_What you will do:_
Take the entries that follow and return exactly the lines from the one holding "Redação (1395, 883)" through the one holding "ESPORTES (1408, 138)", both included. Nothing else is needed.

Items from a data source:
★ ★ ★ ★ ★ ★ ★
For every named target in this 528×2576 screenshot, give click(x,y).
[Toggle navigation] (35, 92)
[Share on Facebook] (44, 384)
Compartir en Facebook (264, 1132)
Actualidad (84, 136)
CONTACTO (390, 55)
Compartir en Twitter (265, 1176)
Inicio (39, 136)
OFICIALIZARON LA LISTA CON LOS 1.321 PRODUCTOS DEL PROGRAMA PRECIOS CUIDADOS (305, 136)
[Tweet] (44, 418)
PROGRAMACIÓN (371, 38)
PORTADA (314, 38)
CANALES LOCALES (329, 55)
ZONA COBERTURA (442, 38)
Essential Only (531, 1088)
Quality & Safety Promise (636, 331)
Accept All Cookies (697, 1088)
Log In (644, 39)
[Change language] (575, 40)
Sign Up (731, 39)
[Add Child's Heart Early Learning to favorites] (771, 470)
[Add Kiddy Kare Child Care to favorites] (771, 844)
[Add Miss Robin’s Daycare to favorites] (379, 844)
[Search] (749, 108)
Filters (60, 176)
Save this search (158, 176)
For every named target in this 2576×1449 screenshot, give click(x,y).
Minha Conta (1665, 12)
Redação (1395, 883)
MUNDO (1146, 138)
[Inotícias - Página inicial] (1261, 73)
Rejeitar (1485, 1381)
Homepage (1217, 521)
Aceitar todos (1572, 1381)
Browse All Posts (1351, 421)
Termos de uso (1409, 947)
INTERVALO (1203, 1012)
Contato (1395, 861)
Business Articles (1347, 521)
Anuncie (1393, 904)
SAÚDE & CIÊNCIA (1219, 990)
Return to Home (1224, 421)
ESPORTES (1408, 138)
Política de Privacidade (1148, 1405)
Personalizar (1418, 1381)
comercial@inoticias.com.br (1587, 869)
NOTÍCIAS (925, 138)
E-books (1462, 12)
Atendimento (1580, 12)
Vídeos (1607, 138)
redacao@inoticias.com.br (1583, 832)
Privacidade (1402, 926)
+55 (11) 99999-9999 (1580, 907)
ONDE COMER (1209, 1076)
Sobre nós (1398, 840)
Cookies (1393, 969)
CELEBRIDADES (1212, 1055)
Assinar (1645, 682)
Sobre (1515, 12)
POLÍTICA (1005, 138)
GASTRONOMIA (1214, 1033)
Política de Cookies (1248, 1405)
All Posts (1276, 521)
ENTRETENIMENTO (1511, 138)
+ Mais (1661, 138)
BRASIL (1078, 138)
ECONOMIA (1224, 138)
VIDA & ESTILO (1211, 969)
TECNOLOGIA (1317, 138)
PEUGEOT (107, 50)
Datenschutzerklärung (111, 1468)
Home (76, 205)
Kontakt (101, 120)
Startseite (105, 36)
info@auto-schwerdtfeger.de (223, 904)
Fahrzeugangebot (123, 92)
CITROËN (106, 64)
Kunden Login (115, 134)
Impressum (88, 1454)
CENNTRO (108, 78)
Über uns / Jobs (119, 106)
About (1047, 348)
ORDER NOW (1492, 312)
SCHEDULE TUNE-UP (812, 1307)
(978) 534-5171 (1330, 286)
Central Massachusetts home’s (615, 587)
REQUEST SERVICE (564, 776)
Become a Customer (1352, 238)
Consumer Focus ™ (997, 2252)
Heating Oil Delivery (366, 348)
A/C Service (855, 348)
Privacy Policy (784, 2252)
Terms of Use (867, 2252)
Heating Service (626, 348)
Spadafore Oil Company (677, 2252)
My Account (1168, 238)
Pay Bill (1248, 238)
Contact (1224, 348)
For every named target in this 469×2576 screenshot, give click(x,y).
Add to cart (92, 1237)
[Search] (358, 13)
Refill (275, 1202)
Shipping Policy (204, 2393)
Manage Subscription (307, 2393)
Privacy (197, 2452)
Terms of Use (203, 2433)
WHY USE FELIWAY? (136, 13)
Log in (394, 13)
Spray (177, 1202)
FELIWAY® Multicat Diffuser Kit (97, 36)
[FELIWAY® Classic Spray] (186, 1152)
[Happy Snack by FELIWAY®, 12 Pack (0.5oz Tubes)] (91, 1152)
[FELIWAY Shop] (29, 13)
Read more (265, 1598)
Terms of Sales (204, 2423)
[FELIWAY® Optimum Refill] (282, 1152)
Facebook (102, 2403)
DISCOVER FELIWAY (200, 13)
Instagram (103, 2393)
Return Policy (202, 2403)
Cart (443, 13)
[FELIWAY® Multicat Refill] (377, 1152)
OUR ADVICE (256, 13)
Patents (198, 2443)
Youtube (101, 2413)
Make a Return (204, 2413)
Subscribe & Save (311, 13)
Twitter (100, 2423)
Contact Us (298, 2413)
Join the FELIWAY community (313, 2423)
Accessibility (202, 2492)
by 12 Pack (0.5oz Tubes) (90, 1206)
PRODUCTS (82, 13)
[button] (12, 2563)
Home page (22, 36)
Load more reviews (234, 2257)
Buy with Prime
★ ★ ★ ★ ★ ★ ★
_Answer to this exercise:_
Redação (1395, 883)
MUNDO (1146, 138)
[Inotícias - Página inicial] (1261, 73)
Rejeitar (1485, 1381)
Homepage (1217, 521)
Aceitar todos (1572, 1381)
Browse All Posts (1351, 421)
Termos de uso (1409, 947)
INTERVALO (1203, 1012)
Contato (1395, 861)
Business Articles (1347, 521)
Anuncie (1393, 904)
SAÚDE & CIÊNCIA (1219, 990)
Return to Home (1224, 421)
ESPORTES (1408, 138)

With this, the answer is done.